### [TEXT EXCERPT]

"""

The Annual General Meeting will only be held on April 17, 2015, to the
extent the resolution proposed at the Extraordinary General Meeting is
passed and will validly deliberate on the agenda regardless of the
number of shareholders present and of the number of shares
represented, and the resolutions relating to these agenda items will
be adopted by a simple majority of the votes validly cast.
At both meetings, each share is entitled to one vote.
In compliance with the laws and regulations in force and applicable to
the Company, the required supporting documentation, the convening
notice, the total number of shares of the Company and voting rights,
the draft resolutions, the Intention to Participate Form, the EGM/AGM
Proxy Form and the Model Certificate of Evidence, are deposited and
available in the English and German language at the Company's
registered office and on the website of the Company
(http://www.gagfah.com, «Investor Relations», «AGM/EGM»). Shareholders
may upon request obtain a copy of the full, unabridged text of the
documents to be submitted to the Extraordinary General Meeting or the
Annual General Meeting and draft resolutions proposed to be adopted by
the Extraordinary General Meeting or the Annual General Meeting by
electronic means at the address of the Company indicated below or at
the registered office of the Company by contacting HCE Haubrok AG
('Haubrok') (see contact details below) or the Company (see contact
details below).
Shareholders may obtain free of charge a hard copy of the statutory
and consolidated financial statements relating to the financial year
2014 (in English language only) at the Company's registered office or
by contacting the Company or Haubrok (see contact details below).

"""

### [DATA LINES]
"""

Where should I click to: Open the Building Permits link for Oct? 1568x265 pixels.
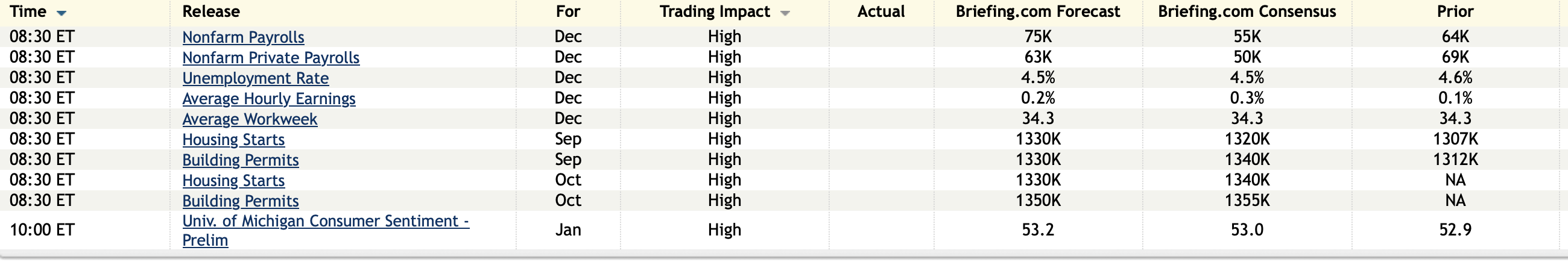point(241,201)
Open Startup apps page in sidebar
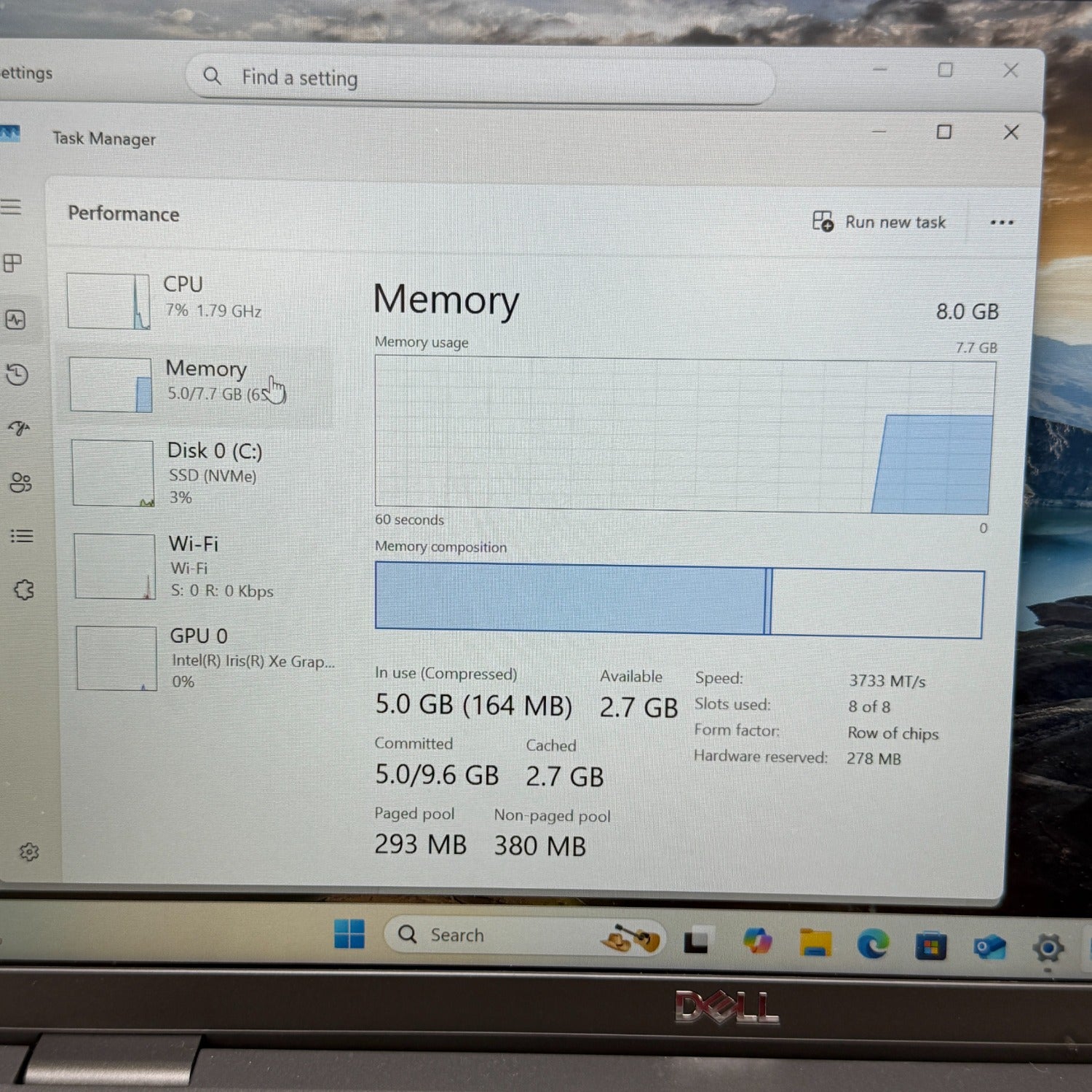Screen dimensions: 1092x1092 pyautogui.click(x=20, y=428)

"""
"""

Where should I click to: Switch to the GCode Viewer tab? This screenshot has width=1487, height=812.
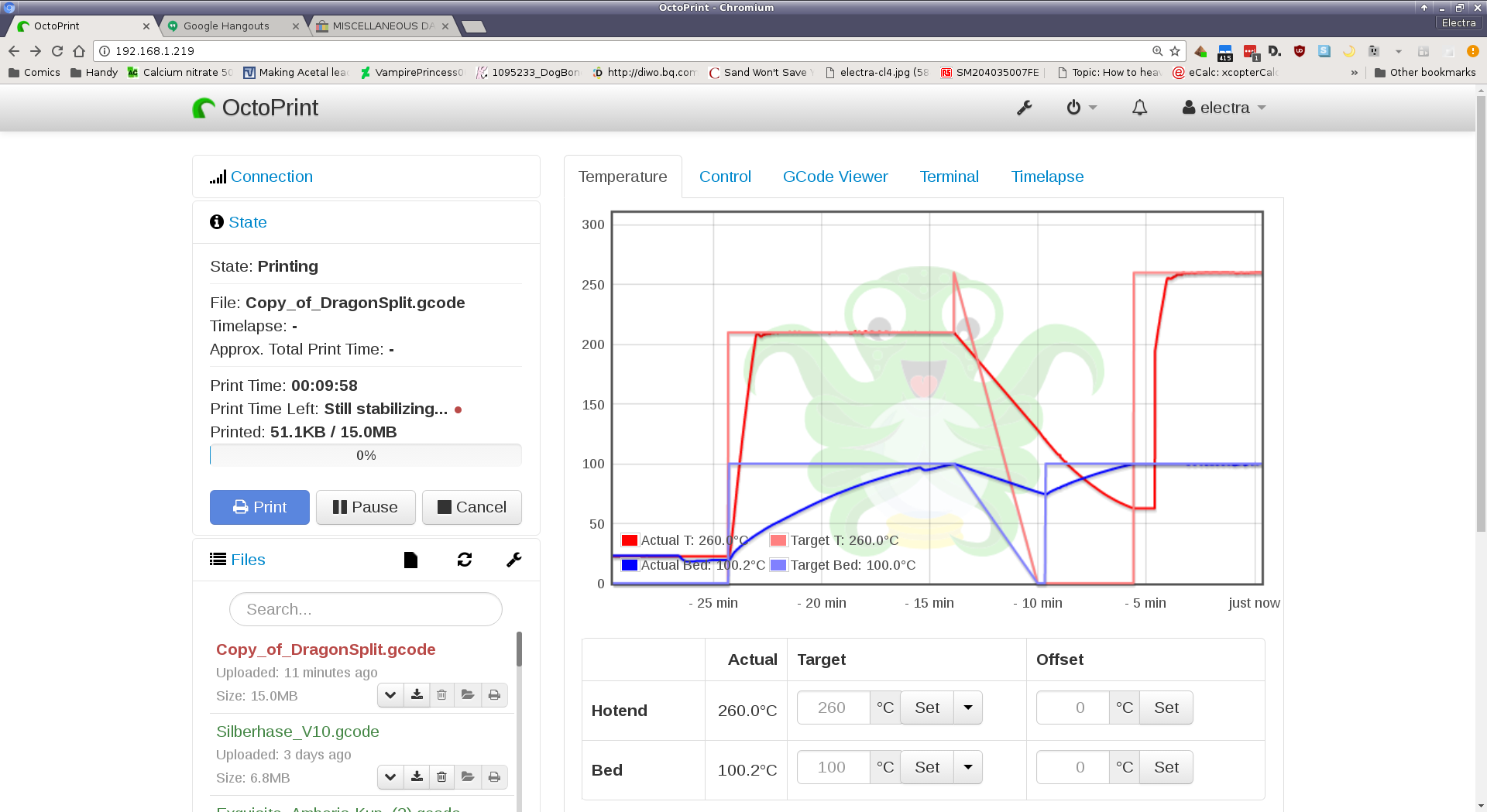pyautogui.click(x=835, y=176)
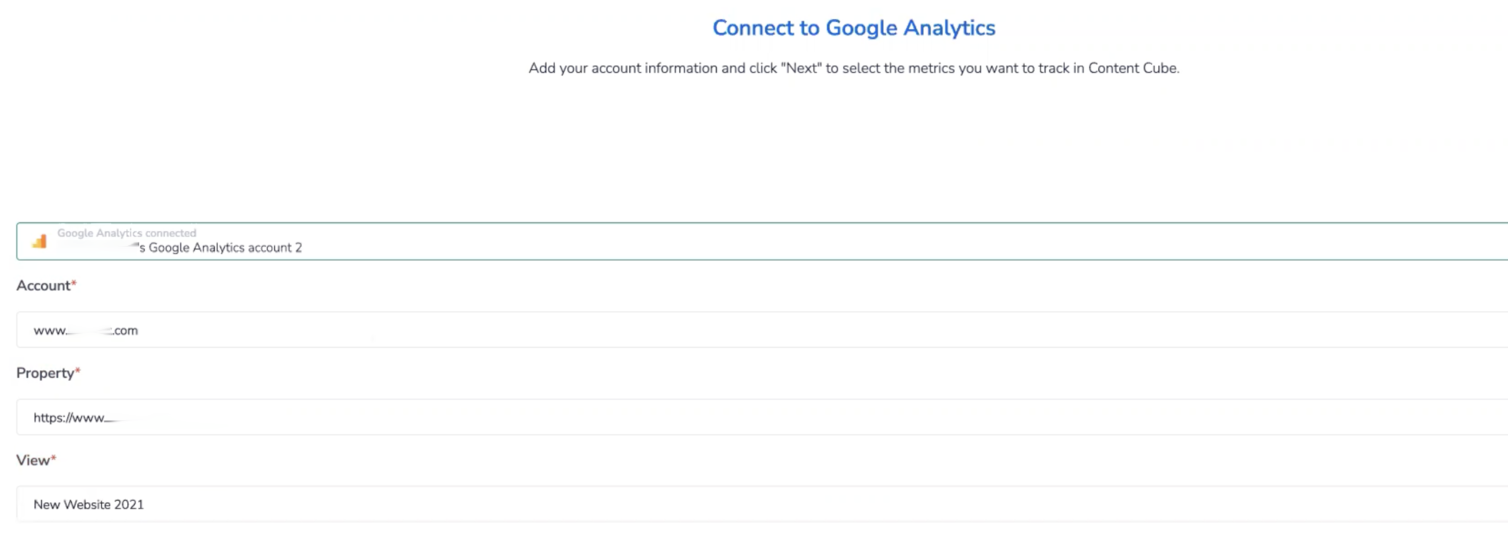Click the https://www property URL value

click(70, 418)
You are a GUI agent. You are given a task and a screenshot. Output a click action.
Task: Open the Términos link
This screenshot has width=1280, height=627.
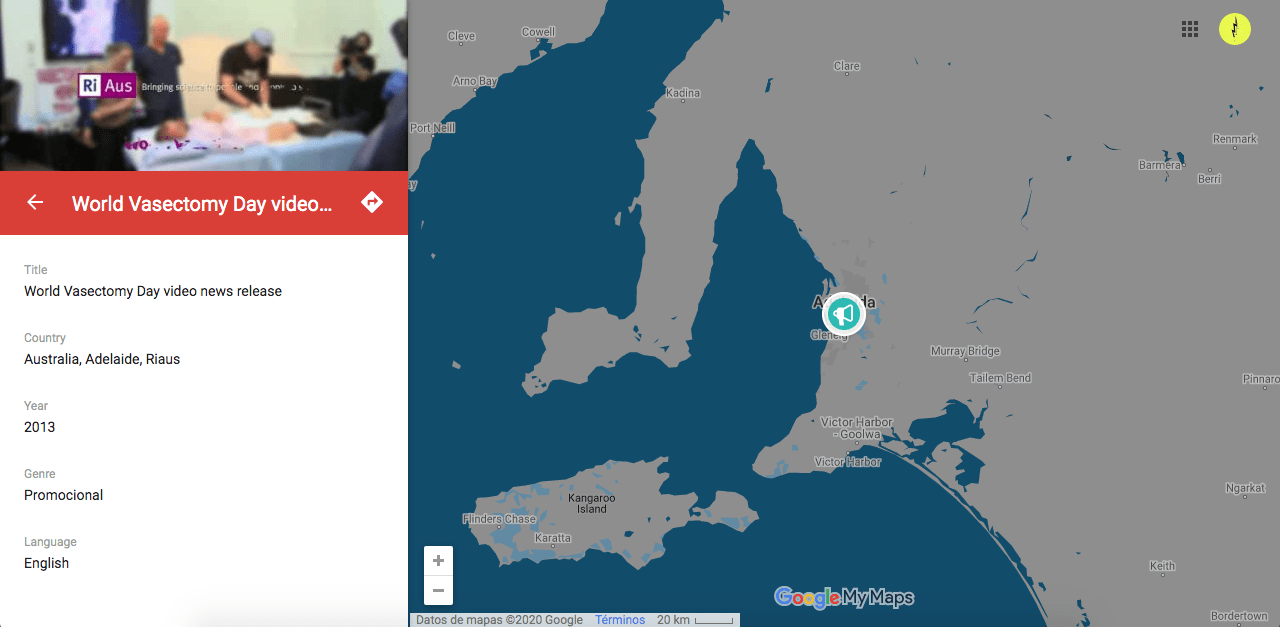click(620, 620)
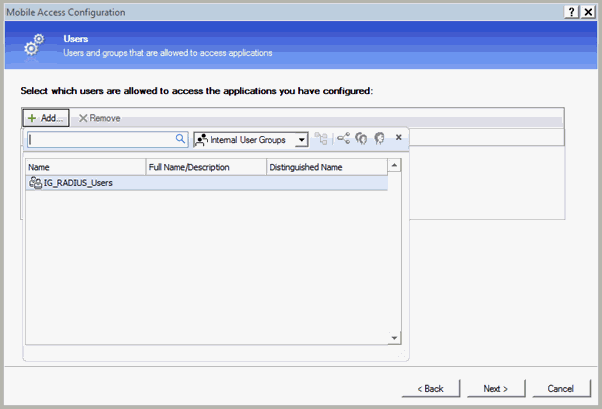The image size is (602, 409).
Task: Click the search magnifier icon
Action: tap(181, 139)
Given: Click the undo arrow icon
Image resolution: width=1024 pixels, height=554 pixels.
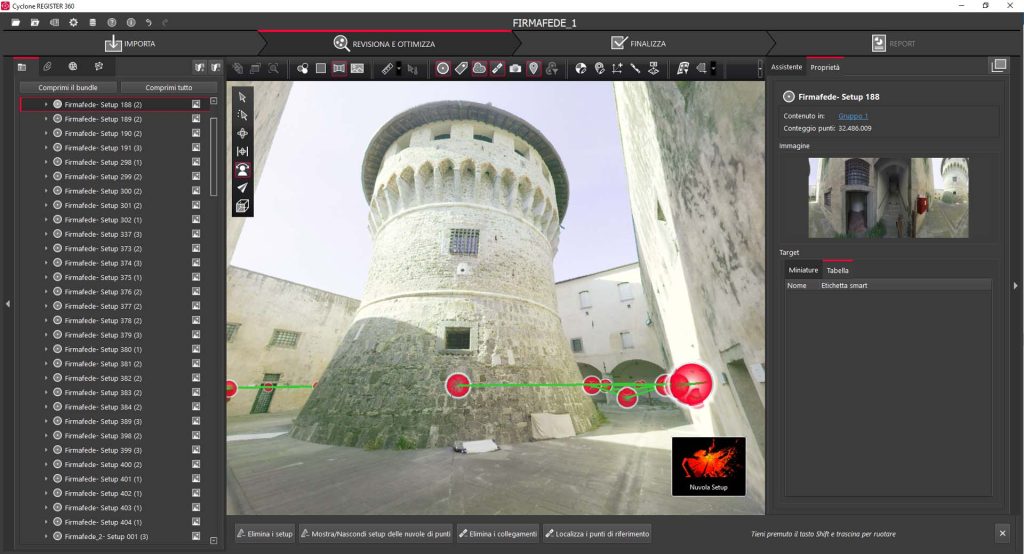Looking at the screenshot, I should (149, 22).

"""

Transcribe the meeting notice above, everything from "The Annual General Meeting will" down to "to one vote.".

The Annual General Meeting will only be held on April 17, 2015, to the
extent the resolution proposed at the Extraordinary General Meeting is
passed and will validly deliberate on the agenda regardless of the
number of shareholders present and of the number of shares
represented, and the resolutions relating to these agenda items will
be adopted by a simple majority of the votes validly cast.
At both meetings, each share is entitled to one vote.